Serbian mathematician (1902–1967)

Jovan Karamata (Јован Карамата; February 1, 1902 – August 14, 1967) was a Serbian mathematician and university professor. He is remembered for contributions to analysis, in particular, the Tauberian theory and the theory of regularly varying functions. Considered to be among the most influential Serbian mathematicians of the 20th century, Karamata was one of the founders of the Mathematical Institute of the Serbian Academy of Sciences and Arts, established in 1946.

== Life ==
Jovan Karamata was born in Zagreb on February 1, 1902, into a family descended from merchants based in the city of Zemun, which was then in Austria-Hungary, and now in Serbia. Being of Aromanian origin, the family traced its roots back to Pyrgoi, Eordaia, West Macedonia (his father Ioannis Karamatas was the president of the Greek Community of Zemun); Aromanians mainly lived and still live in the area of modern Greece. Its business affairs on the borders of the Austro-Hungarian and Ottoman empires were very well known.

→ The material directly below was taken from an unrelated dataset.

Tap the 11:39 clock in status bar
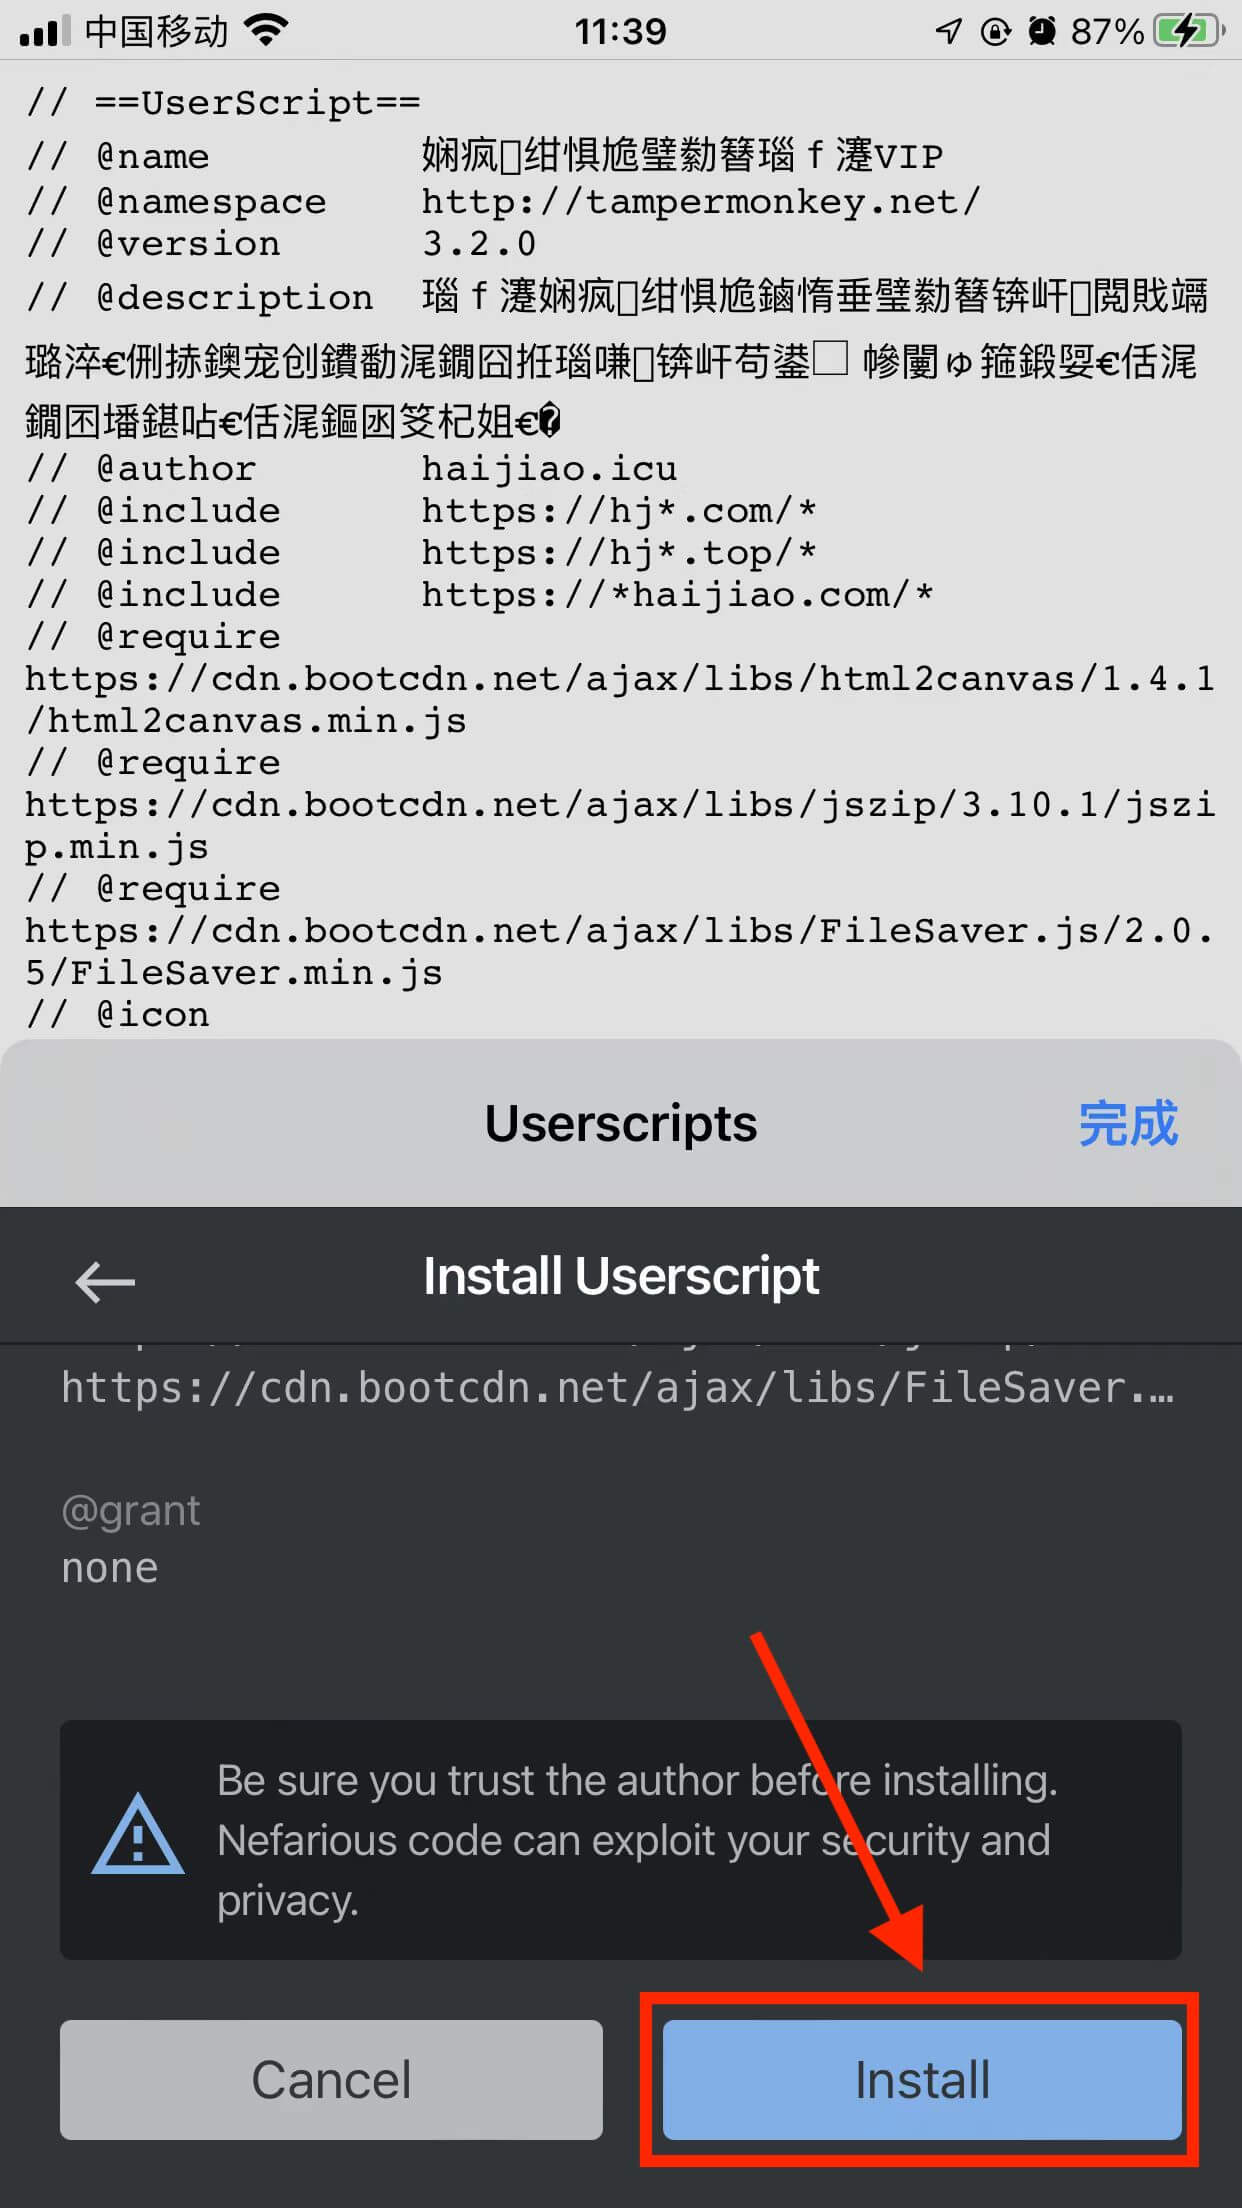The height and width of the screenshot is (2208, 1242). 620,31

In 1914, he finished most of his primary school in Zemun but because of constant warfare on the borderlands, Karamata's father sent him, together with his brothers and his sister, to Switzerland for their own safety. In Lausanne, 1920, he finished primary school oriented towards mathematics and sciences. In the same year he enrolled at the Engineering faculty of Belgrade University and, after several years moved to the Philosophy and Mathematicians sector, where he graduated in 1925.

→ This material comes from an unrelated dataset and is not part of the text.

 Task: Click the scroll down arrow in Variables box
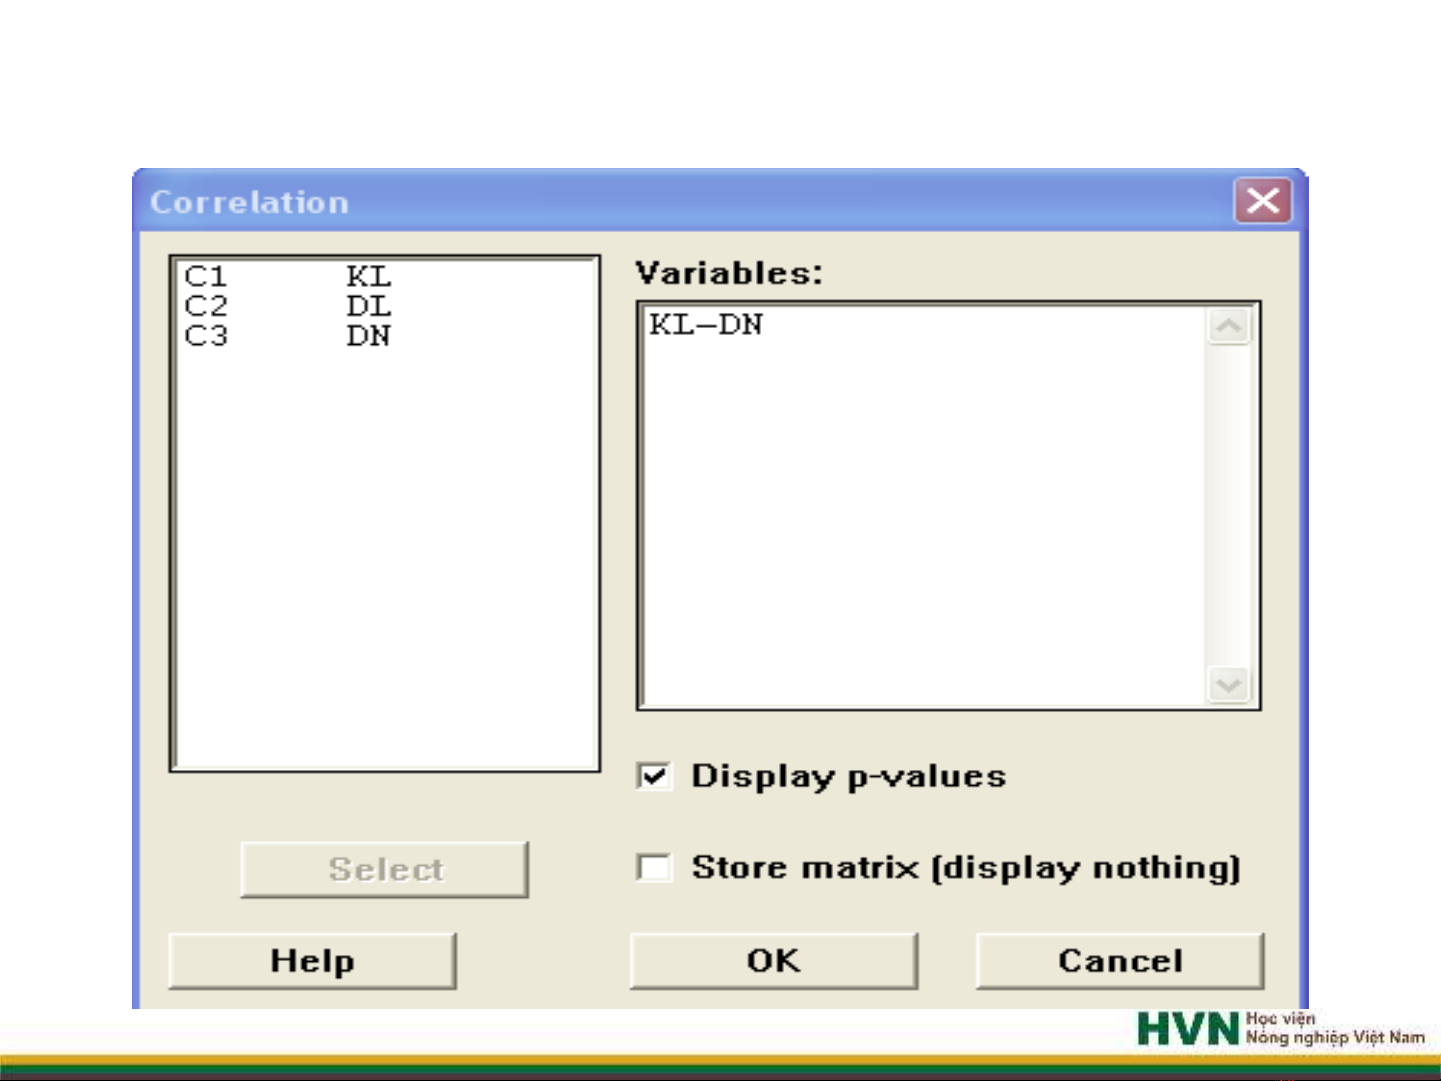(1228, 685)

He spent the years 1927–1928 in Paris, as a fellow of the Rockefeller Foundation, and in 1928 he became Assistant for Mathematics at the Faculty of Philosophy of Belgrade University. In 1930 he became Assistant Professor, in 1937 Associate Professor and, after the end of World War II, in 1950 he became Full Professor. In 1951 he was elected Full Professor at the University of Geneva. In 1933 he became a member of Yugoslav Academy of Sciences and Arts, Czech Royal Society in 1936, and Serbian Royal Academy in 1939 as well as a fellow of Serbian Academy of Sciences in 1948. He was one of the founders of the Mathematical Institute of the Serbian Academy of Sciences and Arts in 1946.

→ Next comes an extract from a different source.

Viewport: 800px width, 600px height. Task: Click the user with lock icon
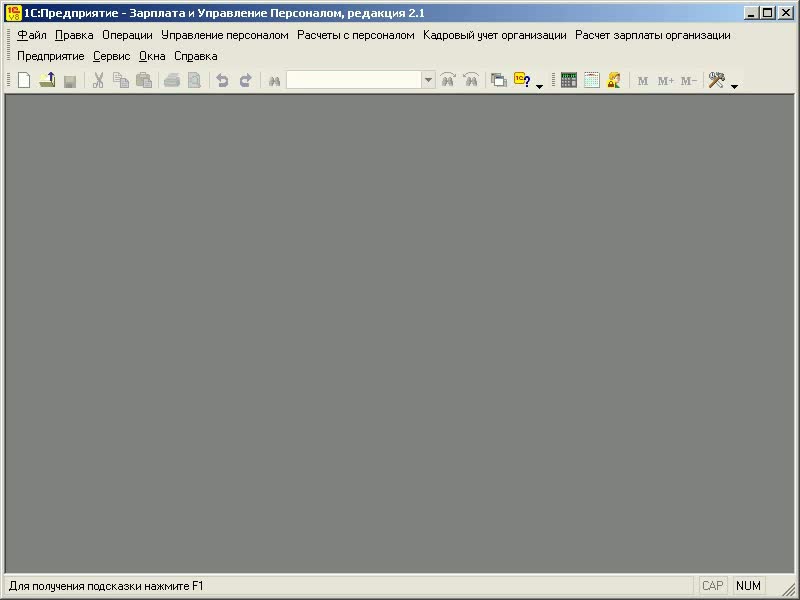click(x=614, y=81)
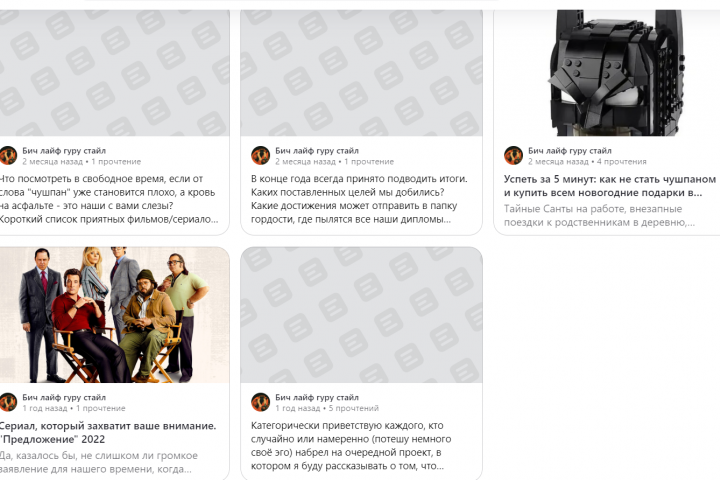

Karamata was member of the Swiss, French and German mathematical societies, the French Association for the Development of Science, and the primary editor of the journal L’Enseignement Mathématique in Geneva. He also taught at the University of Novi Sad.

In 1931 he married Emilija Nikolajevic, who gave birth to their two sons and two twin daughters. His wife died in 1959. After a long illness, Karamata died on August 14, 1967, in Geneva. His ashes rest in his native town of Zemun.

== Legacy ==
Karamata published 122 scientific papers, 15 monographs and text-books as well as 7 professional-pedagogical papers.

Karamata is best known for his work on mathematical analysis. He introduced the notion of regularly varying function, and discovered a new class of theorems of Tauberian type, today known as Karamata's tauberian theorems. He also worked on Mercer's theorems, Frullani integral, and other topics in analysis. In 1935 he introduced the brackets and braces notation for Stirling numbers (analogous to the binomial coefficients notation), which is now known as Karamata notation. He is also cited for Karamata's inequality.

In Serbia, Karamata founded the "Karamata's (Yugoslav) school of mathematics”. Today, Karamata is the most cited Serbian mathematician. He is the developer and co-developer of dozens of mathematical theorems and has had a lasting influence in 20th-century mathematics.